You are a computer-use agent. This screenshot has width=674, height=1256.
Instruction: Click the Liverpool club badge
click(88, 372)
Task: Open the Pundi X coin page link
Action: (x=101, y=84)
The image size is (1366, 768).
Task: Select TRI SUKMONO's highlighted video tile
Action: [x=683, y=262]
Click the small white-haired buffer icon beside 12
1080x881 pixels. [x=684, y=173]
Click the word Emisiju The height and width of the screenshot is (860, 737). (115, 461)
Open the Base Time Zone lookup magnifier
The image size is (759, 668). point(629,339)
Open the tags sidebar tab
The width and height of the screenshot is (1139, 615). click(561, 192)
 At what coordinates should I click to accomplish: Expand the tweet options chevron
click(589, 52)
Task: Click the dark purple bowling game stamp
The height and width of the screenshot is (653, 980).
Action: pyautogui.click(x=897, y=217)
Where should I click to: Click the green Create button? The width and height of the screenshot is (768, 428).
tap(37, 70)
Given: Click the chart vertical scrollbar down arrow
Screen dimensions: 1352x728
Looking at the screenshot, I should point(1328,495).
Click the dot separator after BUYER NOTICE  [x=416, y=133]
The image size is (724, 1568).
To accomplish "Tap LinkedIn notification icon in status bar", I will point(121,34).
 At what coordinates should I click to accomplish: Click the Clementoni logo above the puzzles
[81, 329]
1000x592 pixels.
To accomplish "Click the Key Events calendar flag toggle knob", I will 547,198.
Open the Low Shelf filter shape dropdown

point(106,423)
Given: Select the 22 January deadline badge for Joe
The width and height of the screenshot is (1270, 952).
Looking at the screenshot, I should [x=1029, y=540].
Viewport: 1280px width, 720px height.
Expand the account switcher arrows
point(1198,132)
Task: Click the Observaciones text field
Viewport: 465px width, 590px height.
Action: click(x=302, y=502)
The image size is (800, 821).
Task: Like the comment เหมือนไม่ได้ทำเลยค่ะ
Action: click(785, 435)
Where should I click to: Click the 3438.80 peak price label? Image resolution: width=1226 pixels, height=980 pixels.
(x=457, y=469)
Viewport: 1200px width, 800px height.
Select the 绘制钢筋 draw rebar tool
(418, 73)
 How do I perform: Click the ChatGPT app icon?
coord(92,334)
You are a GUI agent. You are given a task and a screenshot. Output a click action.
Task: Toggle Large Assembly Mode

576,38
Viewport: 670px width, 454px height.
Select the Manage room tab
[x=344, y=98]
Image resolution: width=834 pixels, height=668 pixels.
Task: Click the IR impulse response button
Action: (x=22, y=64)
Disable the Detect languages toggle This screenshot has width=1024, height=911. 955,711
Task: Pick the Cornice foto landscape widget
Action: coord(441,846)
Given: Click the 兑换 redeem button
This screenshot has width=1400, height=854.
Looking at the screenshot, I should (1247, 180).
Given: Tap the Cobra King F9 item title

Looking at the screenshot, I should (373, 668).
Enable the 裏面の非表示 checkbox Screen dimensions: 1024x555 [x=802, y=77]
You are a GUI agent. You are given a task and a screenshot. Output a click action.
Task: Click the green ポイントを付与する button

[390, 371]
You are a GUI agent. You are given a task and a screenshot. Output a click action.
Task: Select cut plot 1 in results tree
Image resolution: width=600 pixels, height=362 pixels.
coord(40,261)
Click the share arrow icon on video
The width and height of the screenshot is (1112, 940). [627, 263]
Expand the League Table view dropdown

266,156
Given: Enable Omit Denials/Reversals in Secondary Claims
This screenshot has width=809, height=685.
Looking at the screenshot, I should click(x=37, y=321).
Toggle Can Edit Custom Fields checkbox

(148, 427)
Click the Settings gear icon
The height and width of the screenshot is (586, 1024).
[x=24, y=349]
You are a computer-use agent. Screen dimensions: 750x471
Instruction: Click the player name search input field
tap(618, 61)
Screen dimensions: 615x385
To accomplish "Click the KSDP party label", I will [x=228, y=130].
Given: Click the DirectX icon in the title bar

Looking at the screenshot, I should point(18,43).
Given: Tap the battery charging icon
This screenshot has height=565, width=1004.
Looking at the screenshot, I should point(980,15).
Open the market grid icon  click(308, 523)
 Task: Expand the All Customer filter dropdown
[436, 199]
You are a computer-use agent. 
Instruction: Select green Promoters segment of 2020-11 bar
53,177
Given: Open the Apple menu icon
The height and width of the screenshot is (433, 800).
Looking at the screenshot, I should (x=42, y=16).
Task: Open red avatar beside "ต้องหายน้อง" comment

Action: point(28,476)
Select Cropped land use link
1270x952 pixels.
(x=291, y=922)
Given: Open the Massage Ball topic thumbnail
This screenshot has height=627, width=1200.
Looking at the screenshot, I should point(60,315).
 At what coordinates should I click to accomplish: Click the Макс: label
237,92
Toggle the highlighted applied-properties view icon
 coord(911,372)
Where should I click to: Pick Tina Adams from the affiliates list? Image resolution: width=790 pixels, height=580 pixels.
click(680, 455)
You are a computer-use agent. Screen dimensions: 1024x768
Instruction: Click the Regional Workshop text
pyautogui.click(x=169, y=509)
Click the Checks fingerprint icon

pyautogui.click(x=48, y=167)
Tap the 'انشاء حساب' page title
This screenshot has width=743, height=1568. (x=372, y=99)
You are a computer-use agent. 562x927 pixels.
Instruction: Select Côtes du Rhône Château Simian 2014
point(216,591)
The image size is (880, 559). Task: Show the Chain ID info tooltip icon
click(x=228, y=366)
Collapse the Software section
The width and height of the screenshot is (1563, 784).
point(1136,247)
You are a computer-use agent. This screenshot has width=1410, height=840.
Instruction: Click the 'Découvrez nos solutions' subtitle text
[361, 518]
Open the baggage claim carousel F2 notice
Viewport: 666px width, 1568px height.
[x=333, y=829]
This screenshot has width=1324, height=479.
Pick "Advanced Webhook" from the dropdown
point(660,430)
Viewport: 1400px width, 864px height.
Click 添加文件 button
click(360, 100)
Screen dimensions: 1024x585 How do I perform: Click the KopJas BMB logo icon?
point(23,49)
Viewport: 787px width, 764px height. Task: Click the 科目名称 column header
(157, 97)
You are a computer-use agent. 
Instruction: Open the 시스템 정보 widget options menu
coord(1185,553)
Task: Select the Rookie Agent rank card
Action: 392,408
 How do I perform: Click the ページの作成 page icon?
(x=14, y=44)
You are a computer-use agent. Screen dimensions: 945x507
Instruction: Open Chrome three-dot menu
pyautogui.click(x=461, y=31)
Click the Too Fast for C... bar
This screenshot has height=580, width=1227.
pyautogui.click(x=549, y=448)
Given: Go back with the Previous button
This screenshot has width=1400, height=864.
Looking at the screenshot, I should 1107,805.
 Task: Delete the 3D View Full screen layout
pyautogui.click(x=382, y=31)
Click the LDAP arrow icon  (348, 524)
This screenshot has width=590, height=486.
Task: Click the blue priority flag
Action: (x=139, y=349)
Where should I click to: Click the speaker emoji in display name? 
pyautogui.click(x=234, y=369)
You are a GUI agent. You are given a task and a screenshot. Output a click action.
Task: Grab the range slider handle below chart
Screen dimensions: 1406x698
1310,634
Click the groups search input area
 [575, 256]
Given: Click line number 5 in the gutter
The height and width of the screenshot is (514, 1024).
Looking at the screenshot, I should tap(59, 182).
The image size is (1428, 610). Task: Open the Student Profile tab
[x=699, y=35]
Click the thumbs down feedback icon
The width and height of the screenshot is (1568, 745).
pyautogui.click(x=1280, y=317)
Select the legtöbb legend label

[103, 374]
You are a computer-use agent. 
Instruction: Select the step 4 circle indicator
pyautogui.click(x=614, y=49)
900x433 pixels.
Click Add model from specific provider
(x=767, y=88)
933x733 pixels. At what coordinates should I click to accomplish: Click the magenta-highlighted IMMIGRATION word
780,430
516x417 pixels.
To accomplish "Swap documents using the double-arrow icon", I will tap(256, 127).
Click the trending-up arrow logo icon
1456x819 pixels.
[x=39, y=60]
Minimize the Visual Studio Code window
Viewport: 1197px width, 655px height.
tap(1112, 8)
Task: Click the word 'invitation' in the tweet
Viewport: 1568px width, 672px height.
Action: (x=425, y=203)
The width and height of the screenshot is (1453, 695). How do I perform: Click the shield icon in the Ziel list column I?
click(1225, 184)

________________________

*Problem:* In the entries above, one line contains "Instruction: Select the" and another contains "516x417 pixels.". Reproduce exactly those two lines and the lines between them, nothing else.

*Output of the task:*
Instruction: Select the step 4 circle indicator
pyautogui.click(x=614, y=49)
900x433 pixels.
Click Add model from specific provider
(x=767, y=88)
933x733 pixels. At what coordinates should I click to accomplish: Click the magenta-highlighted IMMIGRATION word
780,430
516x417 pixels.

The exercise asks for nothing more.